Half of those who have congestive heart failure die within one year of diagnosis, and 80 percent to 90 percent die within five years.
In the study at 22 medical centers nationwide, 239 patients each took 60 milligrams of vesnarinone daily and 238 took placebos. Both groups also took regular medicines including blood vessel dilators, heart muscle contractors and diuretics.
Another portion of the study, involving 87 patients who were given 120 milligrams of vesnarinone a day, was discontinued when it was determined the higher dosage increased the mortality rate. Of that group, 16 patients died.
Among those taking 60 milligrams, fewer died than would have been expected -- 13, compared with 33 taking placebos. Eighteen others taking 60 milligrams of vesnarinone experienced deteriorating heart conditions, compared with 33 taking placebos.
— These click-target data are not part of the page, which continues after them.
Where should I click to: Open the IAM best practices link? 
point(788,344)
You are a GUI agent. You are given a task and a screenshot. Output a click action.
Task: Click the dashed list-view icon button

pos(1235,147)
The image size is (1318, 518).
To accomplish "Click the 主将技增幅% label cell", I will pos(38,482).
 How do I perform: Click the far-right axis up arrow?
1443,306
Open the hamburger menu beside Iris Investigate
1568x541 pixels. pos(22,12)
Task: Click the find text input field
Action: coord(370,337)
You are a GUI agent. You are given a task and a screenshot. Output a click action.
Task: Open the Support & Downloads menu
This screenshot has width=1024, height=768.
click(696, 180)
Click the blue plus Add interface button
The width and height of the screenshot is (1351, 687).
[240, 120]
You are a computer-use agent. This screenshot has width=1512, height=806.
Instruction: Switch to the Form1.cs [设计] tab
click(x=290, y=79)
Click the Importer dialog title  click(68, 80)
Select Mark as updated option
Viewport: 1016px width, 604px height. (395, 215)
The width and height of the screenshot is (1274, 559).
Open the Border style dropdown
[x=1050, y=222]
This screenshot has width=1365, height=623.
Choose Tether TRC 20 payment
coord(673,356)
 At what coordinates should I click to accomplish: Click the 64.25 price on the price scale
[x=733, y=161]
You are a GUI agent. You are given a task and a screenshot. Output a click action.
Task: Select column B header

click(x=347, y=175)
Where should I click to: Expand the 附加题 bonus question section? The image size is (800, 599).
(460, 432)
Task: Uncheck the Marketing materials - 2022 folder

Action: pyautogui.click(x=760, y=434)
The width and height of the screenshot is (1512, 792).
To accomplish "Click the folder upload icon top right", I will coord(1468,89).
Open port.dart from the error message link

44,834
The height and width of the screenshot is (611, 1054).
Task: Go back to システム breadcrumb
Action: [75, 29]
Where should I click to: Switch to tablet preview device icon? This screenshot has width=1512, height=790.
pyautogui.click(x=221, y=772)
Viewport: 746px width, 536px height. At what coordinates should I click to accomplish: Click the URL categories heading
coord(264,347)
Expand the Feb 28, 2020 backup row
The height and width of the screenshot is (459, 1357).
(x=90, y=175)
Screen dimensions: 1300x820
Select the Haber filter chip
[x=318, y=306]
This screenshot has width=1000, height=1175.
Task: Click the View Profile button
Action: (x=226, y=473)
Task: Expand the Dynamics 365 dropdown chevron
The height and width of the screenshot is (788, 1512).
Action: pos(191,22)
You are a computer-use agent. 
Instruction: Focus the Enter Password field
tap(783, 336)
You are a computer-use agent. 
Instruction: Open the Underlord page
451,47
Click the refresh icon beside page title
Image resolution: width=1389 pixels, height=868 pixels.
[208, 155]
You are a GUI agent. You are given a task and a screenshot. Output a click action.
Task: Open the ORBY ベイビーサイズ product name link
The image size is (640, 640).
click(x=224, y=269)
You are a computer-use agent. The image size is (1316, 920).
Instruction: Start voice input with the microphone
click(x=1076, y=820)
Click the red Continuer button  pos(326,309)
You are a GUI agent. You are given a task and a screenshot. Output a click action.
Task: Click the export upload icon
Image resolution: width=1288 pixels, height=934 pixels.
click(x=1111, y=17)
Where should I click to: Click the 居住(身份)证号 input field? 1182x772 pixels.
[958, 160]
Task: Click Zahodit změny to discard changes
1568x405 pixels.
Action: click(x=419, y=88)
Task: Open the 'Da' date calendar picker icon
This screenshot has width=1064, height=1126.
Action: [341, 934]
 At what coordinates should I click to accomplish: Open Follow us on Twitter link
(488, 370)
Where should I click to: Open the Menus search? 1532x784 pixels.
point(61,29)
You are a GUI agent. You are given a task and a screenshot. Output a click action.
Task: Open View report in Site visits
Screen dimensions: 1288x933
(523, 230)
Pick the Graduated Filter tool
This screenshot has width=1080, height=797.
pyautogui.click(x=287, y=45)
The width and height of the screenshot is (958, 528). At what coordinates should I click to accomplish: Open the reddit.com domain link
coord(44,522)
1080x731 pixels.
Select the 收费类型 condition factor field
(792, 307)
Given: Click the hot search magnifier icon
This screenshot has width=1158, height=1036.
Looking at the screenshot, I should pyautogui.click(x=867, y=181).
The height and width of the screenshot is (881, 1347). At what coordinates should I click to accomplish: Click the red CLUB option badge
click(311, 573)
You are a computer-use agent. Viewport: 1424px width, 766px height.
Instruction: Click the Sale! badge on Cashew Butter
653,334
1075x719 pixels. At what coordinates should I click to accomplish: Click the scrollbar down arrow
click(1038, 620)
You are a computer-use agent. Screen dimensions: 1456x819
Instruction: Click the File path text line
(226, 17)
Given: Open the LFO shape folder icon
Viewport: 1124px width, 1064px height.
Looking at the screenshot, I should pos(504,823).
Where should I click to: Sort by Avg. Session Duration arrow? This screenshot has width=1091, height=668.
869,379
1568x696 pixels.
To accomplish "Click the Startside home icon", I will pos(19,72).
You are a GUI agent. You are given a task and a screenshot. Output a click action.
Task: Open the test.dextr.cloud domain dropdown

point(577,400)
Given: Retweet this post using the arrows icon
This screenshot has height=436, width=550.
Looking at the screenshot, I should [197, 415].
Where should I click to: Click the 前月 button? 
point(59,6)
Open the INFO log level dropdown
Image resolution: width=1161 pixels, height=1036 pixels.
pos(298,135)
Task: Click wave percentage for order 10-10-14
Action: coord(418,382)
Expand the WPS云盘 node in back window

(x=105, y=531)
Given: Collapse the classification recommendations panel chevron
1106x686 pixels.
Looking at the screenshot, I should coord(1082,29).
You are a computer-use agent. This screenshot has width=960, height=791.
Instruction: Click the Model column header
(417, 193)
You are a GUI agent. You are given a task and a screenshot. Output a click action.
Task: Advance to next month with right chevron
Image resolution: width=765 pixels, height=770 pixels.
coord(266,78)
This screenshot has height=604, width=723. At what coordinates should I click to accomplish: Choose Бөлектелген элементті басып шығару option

Side effects were detected in 2.5 percent of the patients taking 60 milligrams of the drug. Their white blood cell counts dropped, leaving them susceptible to infection. The cell counts returned to normal when the drug was discontinued.
That percentage seemed high to Dr. Gottlieb.
"When a patient is in a study, he is followed very, very carefully, so any changes are noted," he said. "When the drug is in the marketplace, a patient isn't followed that carefully, and that [loss of white blood cells] is potentially of great concern."
Dr. Gottlieb also questioned the higher death rate among the patient group that received 120 milligrams of vesnarinone daily. Sixty milligrams -- the difference in this study between the two dosages -- is not large, he said.
Because individuals metabolize drugs differently, even a small dose might be harmful, he said.
"If 120 milligrams is bad for you in the study but 60 is OK, and if I metabolize 60 milligrams differently from you, that might be the same as giving me 120 milligrams."
Dr. Michael Bristow, a professor at the University of Colorado and one of the directors of the study, said the 62 percent decrease in death risk among those suffering from congestive heart failure is significant.
"Truly, the 'cure' for congestive heart failure is to take out the heart and replace it," he said. "But only about 2.5 percent of those who need a transplant can get it" because of a shortage of organ donors.
The third director of the study was Dr. William Parmley of the University of California at San Francisco.